• **Entries**

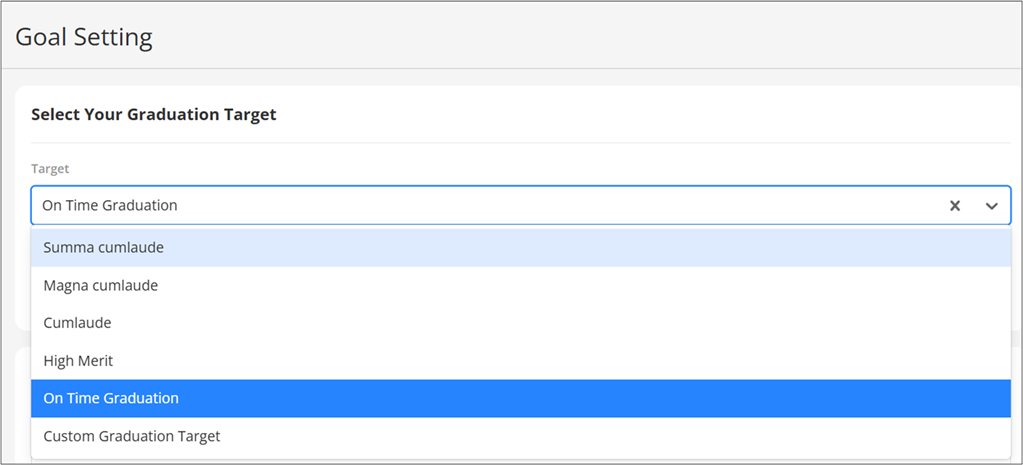Click the Goal Setting page title
This screenshot has height=465, width=1023.
(x=84, y=38)
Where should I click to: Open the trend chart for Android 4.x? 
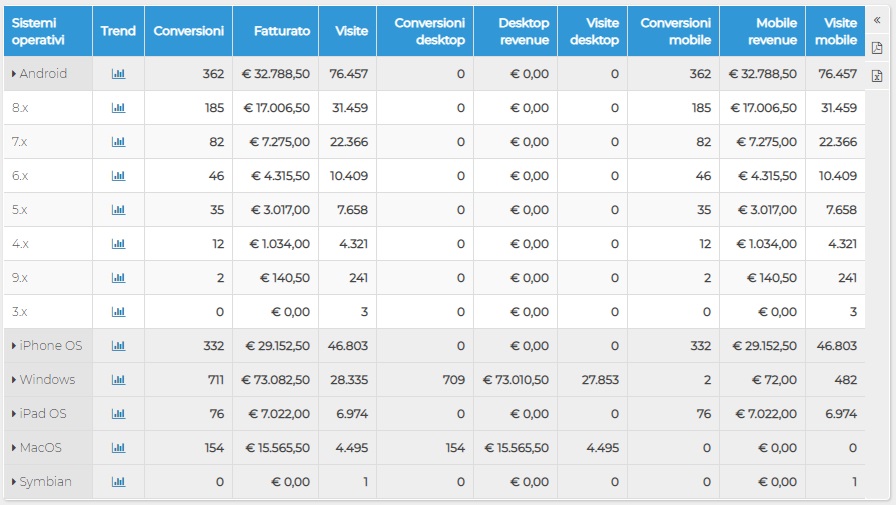tap(118, 244)
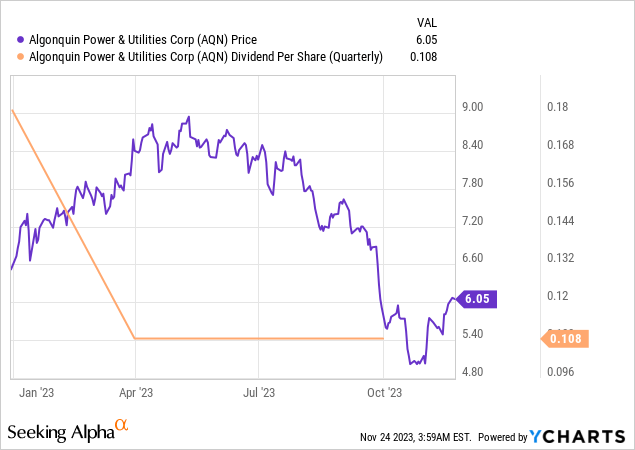Click the Jul '23 x-axis label
The width and height of the screenshot is (635, 450).
pos(259,392)
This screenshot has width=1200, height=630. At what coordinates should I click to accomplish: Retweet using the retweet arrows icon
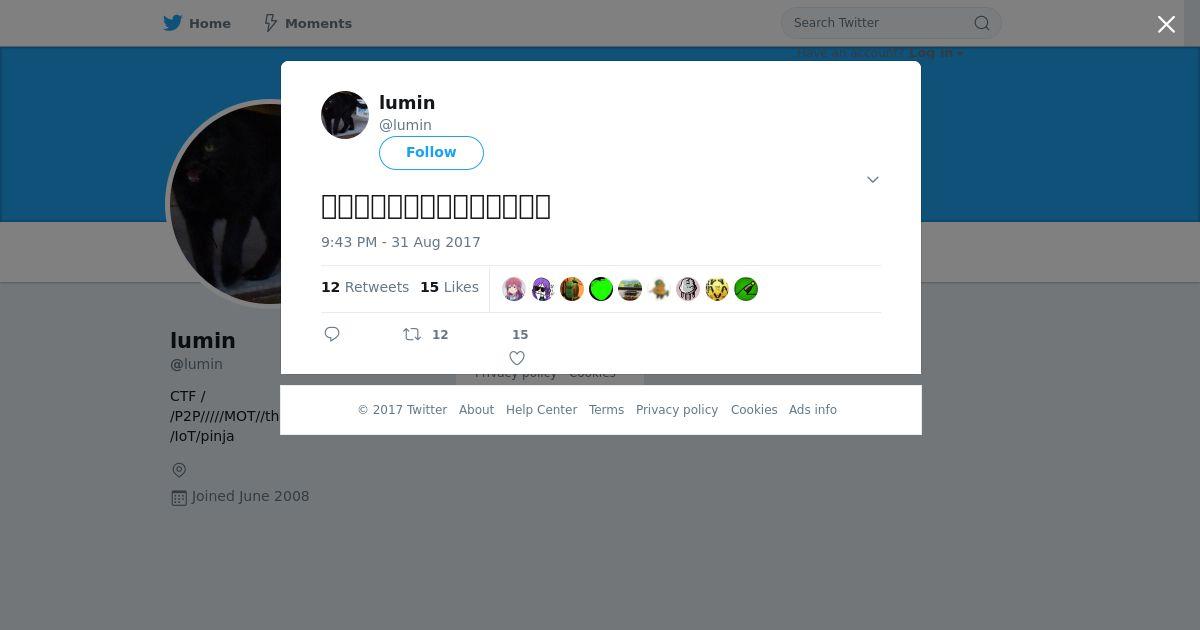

• **Written problem**
List every line in the rows above that contains the word "This". Case counts.

• **Correct response**
This screenshot has height=465, width=1023.
This screenshot has width=1200, height=630. At what coordinates should I click to accomplish: Retweet using the retweet arrows icon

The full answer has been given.